- Exercise requirements
What the task requires is each entry, restated exactly.

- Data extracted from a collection
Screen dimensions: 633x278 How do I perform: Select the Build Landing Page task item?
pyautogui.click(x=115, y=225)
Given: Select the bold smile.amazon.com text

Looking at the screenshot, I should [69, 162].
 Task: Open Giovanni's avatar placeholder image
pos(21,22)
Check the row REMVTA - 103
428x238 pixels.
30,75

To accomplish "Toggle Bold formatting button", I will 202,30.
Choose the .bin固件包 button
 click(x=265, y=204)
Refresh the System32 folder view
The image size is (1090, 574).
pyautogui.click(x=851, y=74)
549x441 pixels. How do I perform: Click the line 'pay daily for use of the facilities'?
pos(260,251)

- Exercise solution
Screen dimensions: 633x278 How do I perform: Select the Build Landing Page task item?
pyautogui.click(x=115, y=225)
Given: Select the bold smile.amazon.com text

Looking at the screenshot, I should [69, 162].
 Task: Open Giovanni's avatar placeholder image
pos(21,22)
Check the row REMVTA - 103
428x238 pixels.
30,75

To accomplish "Toggle Bold formatting button", I will 202,30.
Choose the .bin固件包 button
 click(x=265, y=204)
Refresh the System32 folder view
The image size is (1090, 574).
pyautogui.click(x=851, y=74)
549x441 pixels. How do I perform: Click the line 'pay daily for use of the facilities'?
pos(260,251)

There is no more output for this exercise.